Sarah ladeó levemente la cabeza y dejó escapar un suspiro que pretendía ser la misma palabra como respuesta.

Guardaron silencio un rato. Luego, en voz muy baja, Sarah comentó:

—Lo hicimos bien, ¿verdad?

—Pues claro —respondió él—. Dos hijos magníficos. Has sido una madre maravillosa. —Le apretó la mano un poco más fuerte; parecía muy frágil y tenía cardenales en el dorso por las agujas que le habían insertado aquel mismo día—. Y has sido una esposa maravillosa.

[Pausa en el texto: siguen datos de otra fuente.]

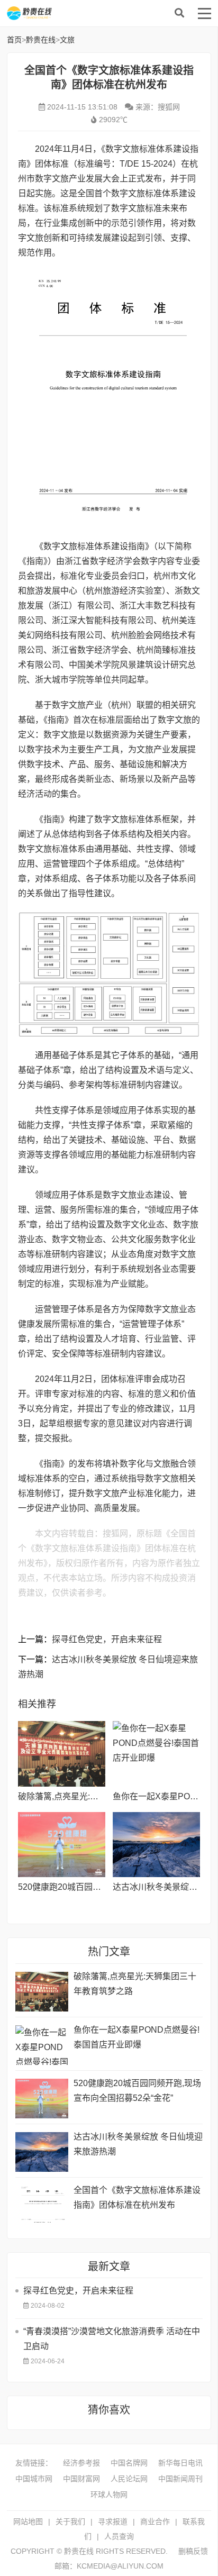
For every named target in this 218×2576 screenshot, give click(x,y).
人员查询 (119, 2536)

Ella sonrió un poco, probablemente todo lo que le permitía su precario estado.

—Y tú has sido un mara…

Él la interrumpió, incapaz de soportar las palabras.

—Sesenta años. —Eso fue lo que le salió a Don, pero luego se dio cuenta de que también él hablaba de su matrimonio.

—Cuando yo… —Sarah hizo una pausa, dudando en decir o no «cuando yo esté muerta». Optó por no hacerlo—. Cuando yo ya no esté, no quiero que te entristezcas demasiado.

—Yo… no creo que pueda evitarlo —dijo él en voz baja.

Ella asintió de manera casi imperceptible.

—Pero tienes lo que nadie ha tenido jamás. —Lo dijo sin remordimiento, sin amargura—. Estuviste casado durante seis décadas, pero aún tienes más tiempo por delante para superar… para superar la pérdida de tu esposa. Hasta ahora, nadie que hubiera estado casado tanto tiempo ha disfrutado jamás de ese lujo.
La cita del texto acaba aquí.